- Opening Delimiter -

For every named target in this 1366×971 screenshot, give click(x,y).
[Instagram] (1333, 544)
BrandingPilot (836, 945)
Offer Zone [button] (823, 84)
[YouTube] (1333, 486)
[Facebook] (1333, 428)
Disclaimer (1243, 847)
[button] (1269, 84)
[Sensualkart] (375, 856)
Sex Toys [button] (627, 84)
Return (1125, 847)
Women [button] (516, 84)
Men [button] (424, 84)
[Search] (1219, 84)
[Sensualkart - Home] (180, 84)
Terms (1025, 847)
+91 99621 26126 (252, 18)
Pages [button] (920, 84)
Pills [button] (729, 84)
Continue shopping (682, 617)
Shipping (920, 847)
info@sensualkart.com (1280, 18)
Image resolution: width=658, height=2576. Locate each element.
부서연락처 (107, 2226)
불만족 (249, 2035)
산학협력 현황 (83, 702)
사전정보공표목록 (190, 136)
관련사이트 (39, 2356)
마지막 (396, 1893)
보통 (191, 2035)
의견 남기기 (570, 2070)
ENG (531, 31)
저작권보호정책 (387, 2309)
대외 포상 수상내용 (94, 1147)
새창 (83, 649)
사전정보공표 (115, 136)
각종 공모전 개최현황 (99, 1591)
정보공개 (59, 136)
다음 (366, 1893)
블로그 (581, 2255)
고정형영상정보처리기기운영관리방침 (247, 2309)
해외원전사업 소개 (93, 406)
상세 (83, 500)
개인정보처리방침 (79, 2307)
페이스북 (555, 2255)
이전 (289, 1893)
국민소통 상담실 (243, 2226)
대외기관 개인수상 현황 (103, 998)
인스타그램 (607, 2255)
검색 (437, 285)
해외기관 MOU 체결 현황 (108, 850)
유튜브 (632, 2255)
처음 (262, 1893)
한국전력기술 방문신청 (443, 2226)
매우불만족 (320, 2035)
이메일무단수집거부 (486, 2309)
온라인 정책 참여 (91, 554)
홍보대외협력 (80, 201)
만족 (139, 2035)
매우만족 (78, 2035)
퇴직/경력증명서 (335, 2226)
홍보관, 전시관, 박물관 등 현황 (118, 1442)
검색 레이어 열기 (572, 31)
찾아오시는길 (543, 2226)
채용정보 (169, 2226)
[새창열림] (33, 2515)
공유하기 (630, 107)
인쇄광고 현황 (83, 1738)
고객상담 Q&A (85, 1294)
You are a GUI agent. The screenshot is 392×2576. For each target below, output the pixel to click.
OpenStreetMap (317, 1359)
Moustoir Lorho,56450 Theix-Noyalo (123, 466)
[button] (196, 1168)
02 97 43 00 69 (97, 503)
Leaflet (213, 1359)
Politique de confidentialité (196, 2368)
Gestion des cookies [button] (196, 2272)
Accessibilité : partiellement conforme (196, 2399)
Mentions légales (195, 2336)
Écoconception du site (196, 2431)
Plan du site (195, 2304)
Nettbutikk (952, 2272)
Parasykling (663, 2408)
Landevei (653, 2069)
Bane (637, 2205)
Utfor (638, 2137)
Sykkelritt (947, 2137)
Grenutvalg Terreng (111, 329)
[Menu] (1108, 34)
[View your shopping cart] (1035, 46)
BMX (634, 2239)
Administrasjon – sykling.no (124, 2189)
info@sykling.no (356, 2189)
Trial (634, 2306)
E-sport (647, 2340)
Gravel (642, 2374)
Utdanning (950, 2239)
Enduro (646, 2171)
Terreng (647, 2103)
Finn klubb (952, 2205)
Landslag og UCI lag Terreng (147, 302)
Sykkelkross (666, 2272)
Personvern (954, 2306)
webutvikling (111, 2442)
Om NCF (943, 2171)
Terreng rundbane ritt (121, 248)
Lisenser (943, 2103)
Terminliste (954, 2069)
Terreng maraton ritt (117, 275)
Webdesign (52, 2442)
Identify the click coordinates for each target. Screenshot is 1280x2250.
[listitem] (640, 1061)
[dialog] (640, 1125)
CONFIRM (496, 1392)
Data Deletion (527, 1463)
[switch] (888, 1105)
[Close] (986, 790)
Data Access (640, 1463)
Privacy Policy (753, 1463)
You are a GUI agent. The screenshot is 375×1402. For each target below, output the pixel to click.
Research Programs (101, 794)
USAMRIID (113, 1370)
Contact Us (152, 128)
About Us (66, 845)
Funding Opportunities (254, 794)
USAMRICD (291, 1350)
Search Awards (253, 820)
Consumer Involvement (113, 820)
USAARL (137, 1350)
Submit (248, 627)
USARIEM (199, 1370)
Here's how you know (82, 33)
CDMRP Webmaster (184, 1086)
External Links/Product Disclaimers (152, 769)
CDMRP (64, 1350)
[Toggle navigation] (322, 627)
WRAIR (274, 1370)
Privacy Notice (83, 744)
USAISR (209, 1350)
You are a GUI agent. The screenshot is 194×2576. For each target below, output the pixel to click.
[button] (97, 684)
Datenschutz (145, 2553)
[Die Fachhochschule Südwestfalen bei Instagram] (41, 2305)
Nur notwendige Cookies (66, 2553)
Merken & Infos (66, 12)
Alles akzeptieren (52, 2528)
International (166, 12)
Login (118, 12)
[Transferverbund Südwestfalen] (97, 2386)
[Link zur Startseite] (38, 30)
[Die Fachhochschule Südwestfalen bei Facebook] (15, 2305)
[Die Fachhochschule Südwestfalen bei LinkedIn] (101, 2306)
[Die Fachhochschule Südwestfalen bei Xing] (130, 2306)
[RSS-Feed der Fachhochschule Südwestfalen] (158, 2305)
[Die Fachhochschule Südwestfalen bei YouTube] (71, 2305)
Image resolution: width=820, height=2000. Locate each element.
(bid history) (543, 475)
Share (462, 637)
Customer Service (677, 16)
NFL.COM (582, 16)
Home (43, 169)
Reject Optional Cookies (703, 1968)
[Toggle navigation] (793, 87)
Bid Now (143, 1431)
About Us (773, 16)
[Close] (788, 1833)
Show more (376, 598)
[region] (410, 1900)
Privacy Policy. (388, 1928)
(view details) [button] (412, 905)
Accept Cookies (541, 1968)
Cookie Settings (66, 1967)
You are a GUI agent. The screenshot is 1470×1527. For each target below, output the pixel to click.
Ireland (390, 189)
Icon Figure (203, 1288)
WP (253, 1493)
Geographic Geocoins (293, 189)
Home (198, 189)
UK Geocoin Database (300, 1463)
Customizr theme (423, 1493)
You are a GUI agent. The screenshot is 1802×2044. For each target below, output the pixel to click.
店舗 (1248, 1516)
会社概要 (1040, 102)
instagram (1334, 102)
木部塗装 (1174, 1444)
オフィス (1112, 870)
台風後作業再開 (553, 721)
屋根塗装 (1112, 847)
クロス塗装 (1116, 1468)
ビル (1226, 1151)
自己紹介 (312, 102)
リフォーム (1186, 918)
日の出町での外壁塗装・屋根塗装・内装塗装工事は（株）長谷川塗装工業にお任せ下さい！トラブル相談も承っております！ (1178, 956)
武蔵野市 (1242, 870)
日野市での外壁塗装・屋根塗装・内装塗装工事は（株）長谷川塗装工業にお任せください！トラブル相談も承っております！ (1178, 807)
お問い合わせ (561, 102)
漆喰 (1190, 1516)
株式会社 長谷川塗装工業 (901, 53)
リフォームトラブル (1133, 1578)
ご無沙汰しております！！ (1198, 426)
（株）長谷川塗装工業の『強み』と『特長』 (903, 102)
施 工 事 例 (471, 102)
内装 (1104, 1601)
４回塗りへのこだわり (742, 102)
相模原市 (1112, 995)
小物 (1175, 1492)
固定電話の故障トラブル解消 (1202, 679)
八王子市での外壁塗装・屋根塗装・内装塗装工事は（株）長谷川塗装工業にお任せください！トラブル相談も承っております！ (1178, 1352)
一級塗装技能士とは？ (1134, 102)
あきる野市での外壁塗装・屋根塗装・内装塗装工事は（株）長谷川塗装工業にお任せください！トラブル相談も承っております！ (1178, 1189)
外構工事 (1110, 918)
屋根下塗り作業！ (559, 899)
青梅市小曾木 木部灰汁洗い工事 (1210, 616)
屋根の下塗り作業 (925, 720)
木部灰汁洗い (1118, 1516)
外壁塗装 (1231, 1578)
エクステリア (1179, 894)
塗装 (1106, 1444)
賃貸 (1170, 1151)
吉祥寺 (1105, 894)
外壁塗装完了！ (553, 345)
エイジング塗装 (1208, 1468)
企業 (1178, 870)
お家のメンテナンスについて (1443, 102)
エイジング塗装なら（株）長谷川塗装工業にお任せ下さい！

- Closing Delimiter -

§ EXERCISE PROMPT:
Every line from the one containing "相模原市 (1112, 995)" to the close of the records must be reproduced exactly. Include both ends and nothing more.

§ SOLVED EXERCISE:
相模原市 (1112, 995)
小物 (1175, 1492)
固定電話の故障トラブル解消 (1202, 679)
八王子市での外壁塗装・屋根塗装・内装塗装工事は（株）長谷川塗装工業にお任せください！トラブル相談も承っております！ (1178, 1352)
一級塗装技能士とは？ (1134, 102)
あきる野市での外壁塗装・屋根塗装・内装塗装工事は（株）長谷川塗装工業にお任せください！トラブル相談も承っております！ (1178, 1189)
外構工事 (1110, 918)
屋根下塗り作業！ (559, 899)
青梅市小曾木 木部灰汁洗い工事 (1210, 616)
屋根の下塗り作業 (925, 720)
木部灰汁洗い (1118, 1516)
外壁塗装 (1231, 1578)
エクステリア (1179, 894)
塗装 (1106, 1444)
賃貸 (1170, 1151)
吉祥寺 (1105, 894)
外壁塗装完了！ (553, 345)
エイジング塗装 (1208, 1468)
企業 (1178, 870)
お家のメンテナンスについて (1443, 102)
エイジング塗装なら（株）長谷川塗装工業にお任せ下さい！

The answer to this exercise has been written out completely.